HubSpot’s excellent apology for its recent outage
HubSpot products failed for much of last Thursday. (Since today is April Fools’ Day, I want to emphasize — this is over, but it really did happen.) The company’s apology email was sufficiently straightforward, clear, and contrite that two different people sent it me with complimentary notes.
So let’s take a look at what HubSpot wrote and why it made a positive impression.
HubSpot’s apology and explanation
My commentary follows each section in the email.
From: The HubSpot Team <TheHubSpotTeam@hubspot.com>
Subject: HubSpot Outage Update
Date: March 29, 2019 at 3:16:44 PM PDT
Hi xxx,
We’re sorry. HubSpot’s only mission is to help businesses grow better, and today we weren’t able to do that for you and many of our customers.
Commentary: There are so many ways to do this wrong, and HubSpot did it right. The subject line is straightforward. The opening sentence is “We’re sorry.” And the apology goes to the people most affected — the customers. It is not effusive or defensive — it just is. Every apology should start like this.
What Happened
On the morning of March 28 EDT, we experienced an issue with a critical infrastructure system that supports many of the tools that our customers rely on. It caused widespread delays across much of our core functionality, including email, pages, sales tools, reporting and CRM tools.
These processing delays resulted in further issues for customers attempting to use the tools.
For you, this meant that you may have experienced delays across HubSpot and were unable to use parts of your HubSpot functionality.
Commentary: First notice this one simple thing: there is a heading in this email. In fact, the whole email is segmented with headings. This makes it far easier to read and parse. This is best practice for a complex email, and an apology and update is certainly no time to go back to imposing blocks of text.
Directly after the very brief apology, we get a no-bullshit description of what happened and what it meant to customers. This description is clear and non-apologetic, because they got the apology out of the way already. So now you know what happened.
Our Response
At this point, we had to make the decision on where we wanted to direct our processing power, either between restoring key data points that were at risk, or enabling customers to use the tools but abandoning the data. We made the decision to focus our efforts on restoring as much data as possible.

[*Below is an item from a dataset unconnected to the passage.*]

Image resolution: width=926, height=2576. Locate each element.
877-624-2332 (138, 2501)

This decision meant that it has taken us longer than we would have liked to fully recover.
We also know that many of you were often left waiting for a response longer than we would have liked. The entire HubSpot team has been working tirelessly to solve the issue and to give you the communication you deserve. In the times when we didn’t have reliable updates to give you, we didn’t want to make any promises that we couldn’t keep. We understand the frustration that you must have felt, and we hear you.
As of 5:00 PM EDT, we have been able to restore the affected system and have been working throughout the day to catch up on all of the data. This process will continue until we have been able to fully restore all of the functionality and catch up all of our systems.
Commentary: You can take issue with the decisions that HubSpot made here. If I read the dates right, their system was out of commission for nearly two whole days. But with this description, you have a clear understanding of what they did and why they did it. The tone is more regretful, as it should be, since they clearly took a longer time to restore functionality that they would have liked, and it did affect people. The lack of updates was likely similarly frustrating, but they do apologize for it.
Next Steps
We have identified the root cause of the issue and are working on our end to prevent this from happening again. We aspire to be remarkable, reliable and always helpful. We know we didn’t live up to that commitment over the past 24 hours.
In the coming days we will be running a full retrospective of what caused this issue and our response. To give you to the transparency you deserve, we’ll publish these findings publicly in an in-depth post that provides more information about the cause of this issue, as well as the steps we’re taking to make sure this doesn’t happen again.
We know that the timing of this, at the end of the month and the quarter, makes this situation especially painful for you, our customers. Thank you for sticking with us on our mission to help millions of organizations grow better, and as we try to grow better ourselves.
We will be working tirelessly in the coming days to understand if there is any further impact on any of our customers.
Best,
The HubSpot Team
Commentary: Now, after the description of what happened, comes the promise that the company will clarify the causes and what they learned. If I were a HubSpot customers, I’d be paying close attention to how well live up to that promise. It’s also nice that they acknowledge that the end of the quarter is a worse than usual time to have a problem
The whole thing is less than 500 words. Brevity is crucial in an email like this, because you want people to read it to the end. More explanation might make somebody at HubSpot feel better, but it would be unlikely to make customers feel any better.
Don’t make thing worse when you communicate a problem
You can quarrel with what happened here. You can believe that HubSpot should not have had this problem, or that it should have handled it differently. No matter what they did, though, somebody would decide it was wrong.
For the communications team, though, the challenge is to explain what they did. That team did its job the best way possible. And that makes the path back to earning customers’ trust a little easier.